- WORK TO COMPLETE -
Using the entries below, show all lines with the string "Task".

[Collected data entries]
• • •

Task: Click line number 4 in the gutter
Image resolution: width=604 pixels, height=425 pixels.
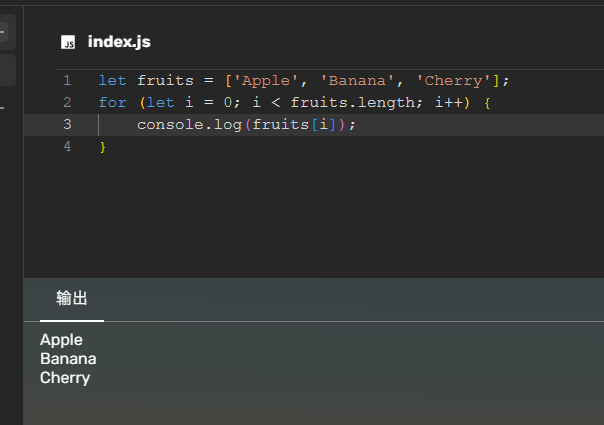Action: 67,146
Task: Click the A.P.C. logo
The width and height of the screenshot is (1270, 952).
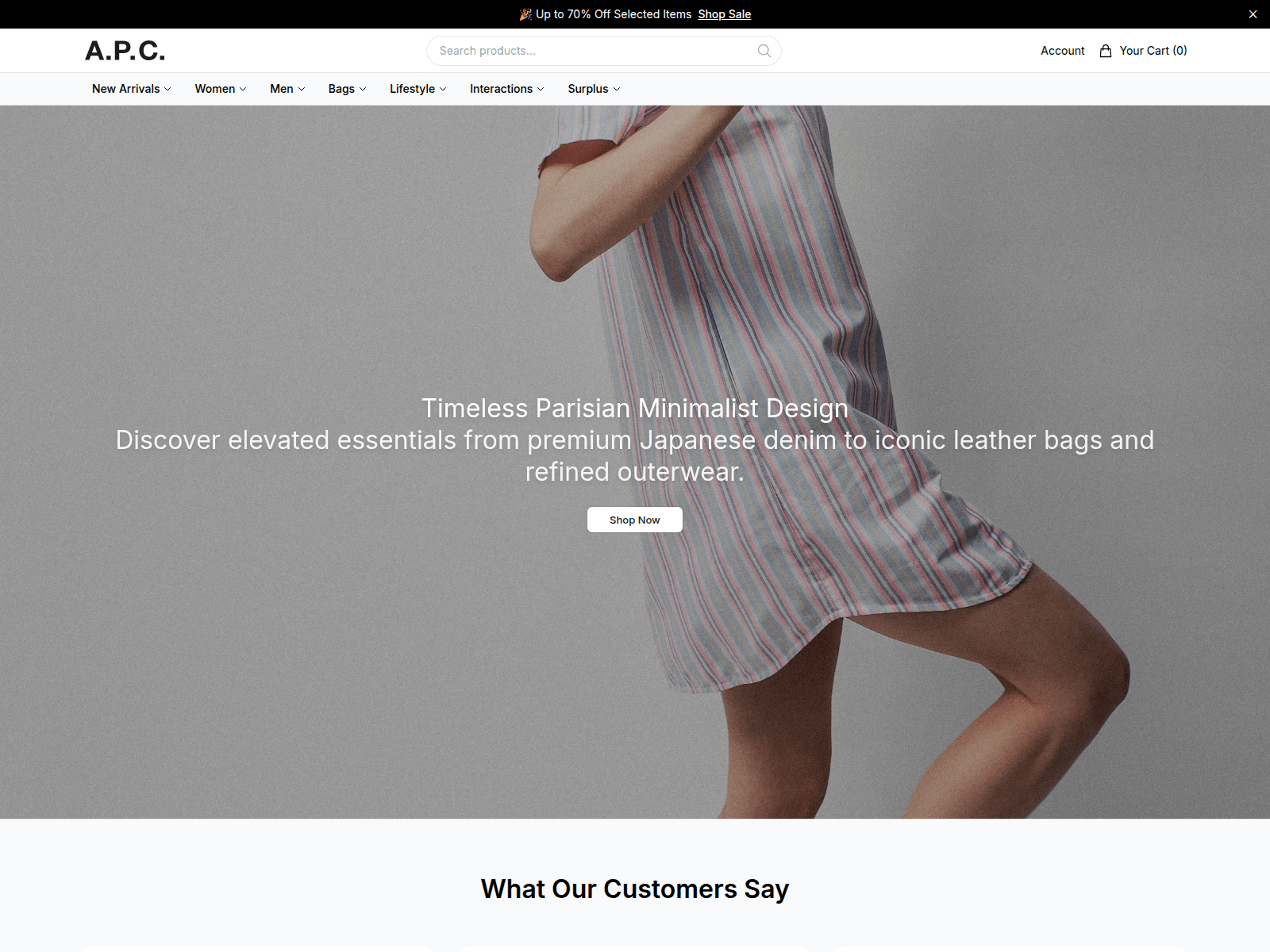Action: pyautogui.click(x=125, y=51)
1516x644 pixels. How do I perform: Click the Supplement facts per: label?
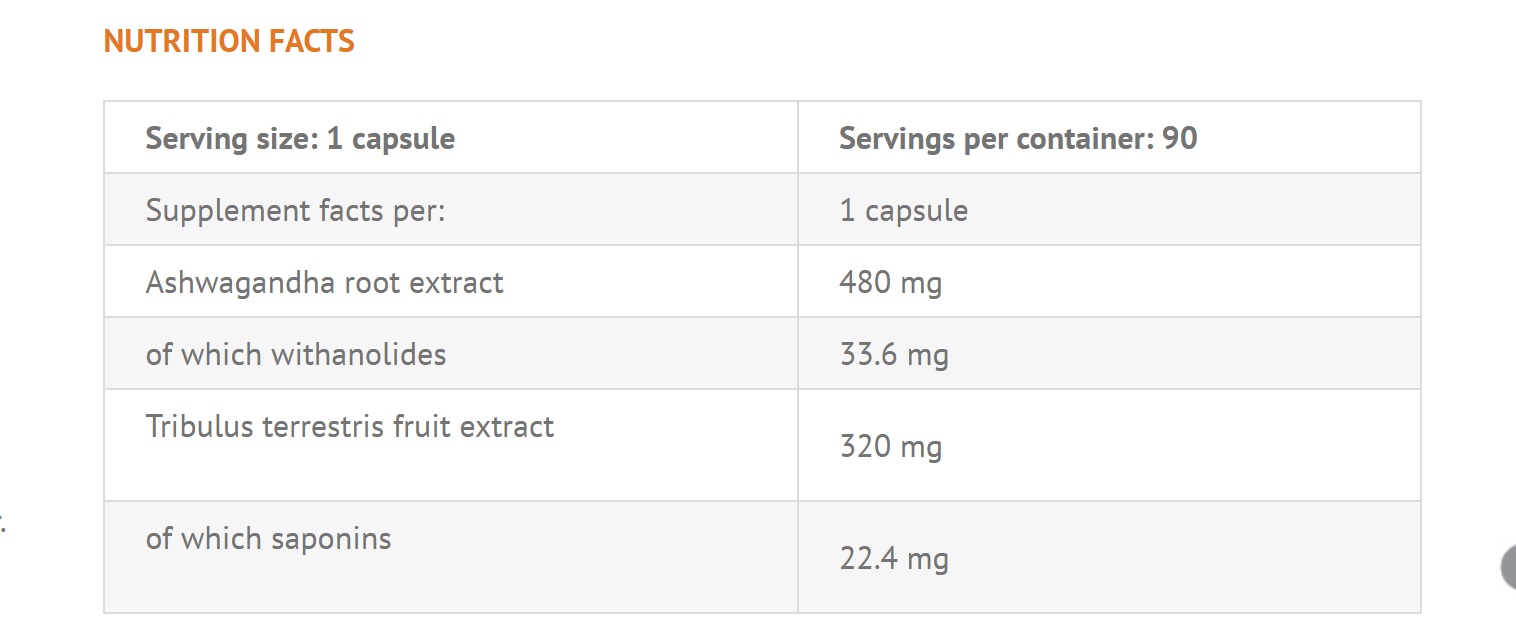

• • •

- EXERCISE OUTPUT -
Task: Click line number 4 in the gutter
Task: Click the A.P.C. logo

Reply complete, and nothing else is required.